(Reading passage)
Essays on Drug Development and Marketing
The dissertation consists of three chapters relating to drug development and marketing strategies. Chapter 1 studies strategic direct-to-consumer and direct-to-physician advertising in the pharmaceutical industry. Chapter 2 examines the strategic interaction between government agencies in funding support for medical research. Chapter 3 investigates how pharmaceutical companies make R&D decisions for neglected diseases.
The first chapter studies how pharmaceutical companies make marketing strategies. It is well known that drug manufacturers invest heavily in advertising prescription drugs, but little is known about synergies between different advertising types. Furthermore, little is known about how patients and physicians respond differentially to advertising. Estimating causal relationship is challenging because advertising is not randomly assigned. Because the segmentation of television and radio markets are discrete and exogenous, comparing advertising efforts and demand across borders helps identify causal effects. Using data from 2008-2009 on anti-cholesterol markets and the border strategy, I find that a 10% increase in direct-to-consumer advertising per capita induces 0.3%-0.4% more detailing visits or 1% more detailing time for a given product in a given market. By further constructing and estimating a demand model that separately models physicians' and patients' decisions, I find that advertising to consumers induces more doctor visits. In addition, conditioning on visiting a doctor, advertising to consumers increases the number of requests for the advertised brand from patients with private insurance plans. Finally, after controlling for the patient request, direct-to-physician advertising increases the number of prescriptions for the promoted product.

(Dataset extract)
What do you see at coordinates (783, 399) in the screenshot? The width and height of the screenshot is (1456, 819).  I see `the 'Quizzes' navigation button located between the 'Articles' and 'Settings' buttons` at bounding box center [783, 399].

(Tasks and exercises)
(1) List the three chapters in the dissertation summary, with what each one studies.
(2) Repeat word for word the part of the dissertation summary from "Essays on Drug" up to and including "for neglected diseases.".

(Responses to the tasks)
(1)
- Chapter 1: strategic direct-to-consumer and direct-to-physician advertising in the pharmaceutical industry
- Chapter 2: the strategic interaction between government agencies in funding support for medical research
- Chapter 3: how pharmaceutical companies make R&D decisions for neglected diseases

(2)
Essays on Drug Development and Marketing
The dissertation consists of three chapters relating to drug development and marketing strategies. Chapter 1 studies strategic direct-to-consumer and direct-to-physician advertising in the pharmaceutical industry. Chapter 2 examines the strategic interaction between government agencies in funding support for medical research. Chapter 3 investigates how pharmaceutical companies make R&D decisions for neglected diseases.